На последних словах Тим криво усмехнулся. А мачеха – мастерица тонких намеков. И как же он раньше не замечал за ней такого таланта? Вот так вот мимоходом и как бы невзначай напомнила, что отец настолько зол на Тима из-за его выходки, что, вернувшись в Девонсайд, даже оставаться в одном доме с ним не смог. Схватил ружьё и патроны, оседлал лошадь и рванул в лес спустить пар. Парой тетеревов, а может, и зайцев сегодня точно станет меньше.

– Вы правы насчёт моих чувств к вашему отцу. И вы так убедительно сейчас говорили, что я поняла, что нет смысла скрывать от вас что-либо. До Девонсайда у меня была съёмная квартира, которую я делила с подругой. Была какая-никакая работа. Много денег она не приносила – скорее много головной боли. Порой доходило и до физической, если уж кто из зрителей слишком буйный придёт, но такие случаи бывали крайне редки. Откладывать ничего не получалось: всё, что мне платили в театре, я тратила. Многие мужчины мной восхищались, многие ходили на спектакли только из-за меня, многие встречали у дверей в гримерку по вечерам, приглашали прогуляться с ними и отужинать, но чем-либо серьёзным их намерения никогда не заканчивались. Я несколько раз сильно обожглась, прежде чем поняла, в чём дело. Всем тем мужчинам нравилось моё хорошенькое лицо. Им было приятно, когда я шла с ними рядом. Они чувствовали себя этакими петухами и завидовали сами себе. Вот только с точки зрения брака моя красота ничего не стоила. Жениться те мужчины предпочитали на пусть и некрасивых, но с солидным приданым и из уважаемых семей, девушках, а ко мне приезжали с одной целью – развлечься. Не торопитесь их осуждать, а то я уже вижу по вашему лицу, как вы напряжены. Я их не осуждаю, и вам не следует, тем более что вы тоже вернулись в Девонсайд примерно с тем же намерением. В конце концов, если я была создана для того, чтобы мной восхищались, но не воспринимали серьёзно, значит, нужно с этим смириться и принять всё так, как оно есть.

Тим не выдержал.

– Терпеть унижения? Вы в своём уме?

– Разве это унижения? В наше время гораздо больше женщин терпят гораздо больше боли, чем то, через что прошла я. А сейчас многое уже осталось в прошлом. Сейчас я могу общаться с дамами и джентльменами из высшего света, в деньгах нужды нет, и у меня даже есть собственные слуги! Чего ещё желать? Ваш отец был первым человеком, кто сделал мне серьёзное и пристойное предложение. И я согласилась. Чувств у меня к нему не было, но я надеялась, что со временем они появятся. Но чуда не произошло. 

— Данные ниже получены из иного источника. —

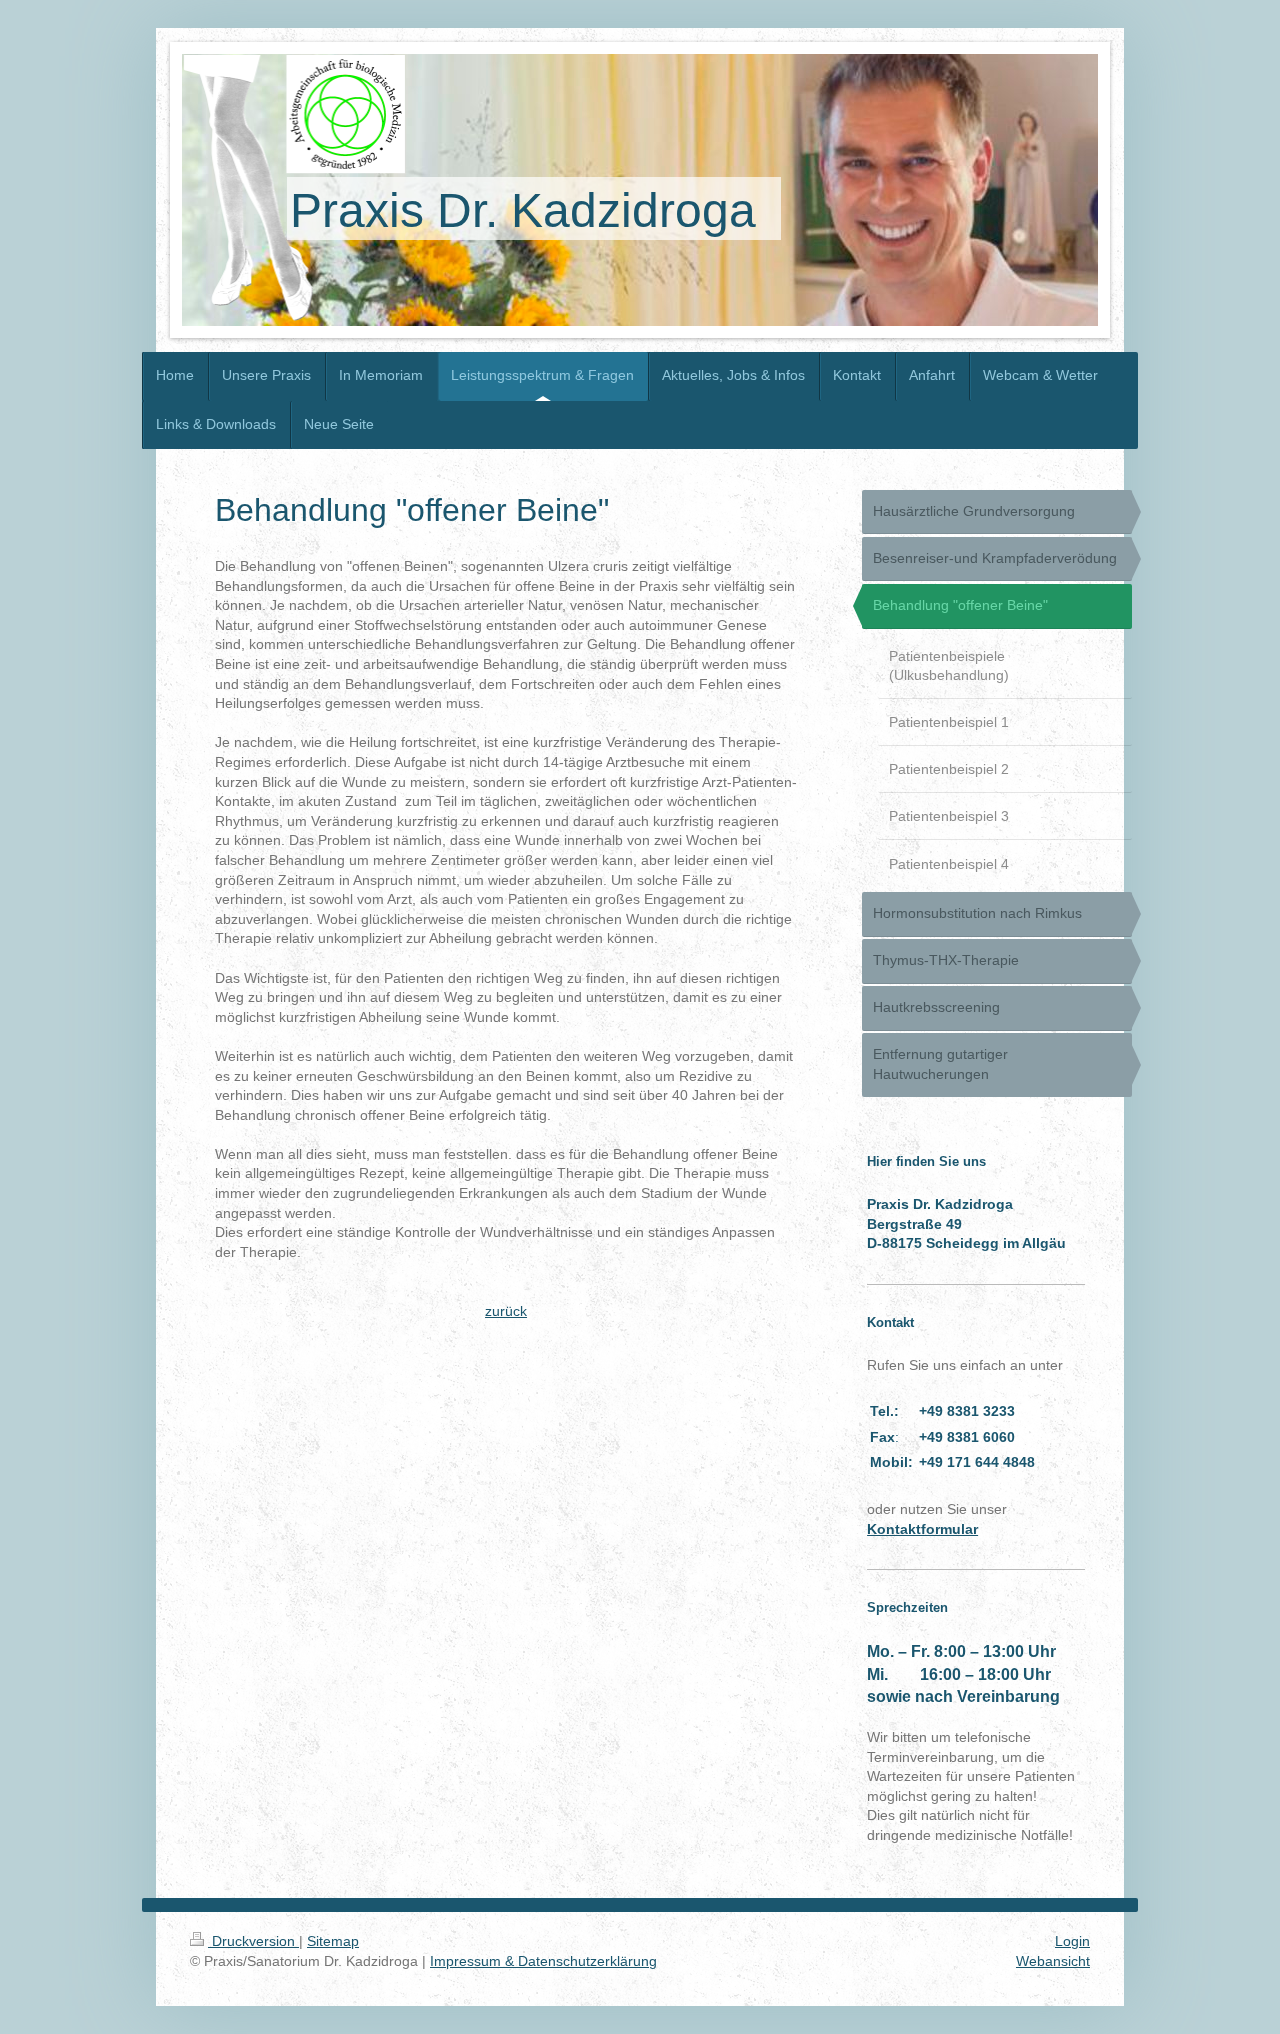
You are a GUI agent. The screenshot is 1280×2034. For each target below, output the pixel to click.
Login (1072, 1941)
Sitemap (333, 1941)
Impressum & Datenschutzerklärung (543, 1961)
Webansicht (1053, 1961)
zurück (506, 1311)
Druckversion (253, 1941)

– И это странно, – вдруг выпалил Тим.

– Что именно?

– Что отец решил жениться на вас только потому, что ему приглянулись ваше личико и фигура. Он никогда ничего не делает просто так, а уж если дело касается женщин...

Тим осёкся. Но Малеста закончила за него:

– Если дело касается женщин, то он ничем не лучше остальных мужчин? Также предпочитает отдыхать в их обществе и развлекаться, менять, как перчатки, ничего не обещая?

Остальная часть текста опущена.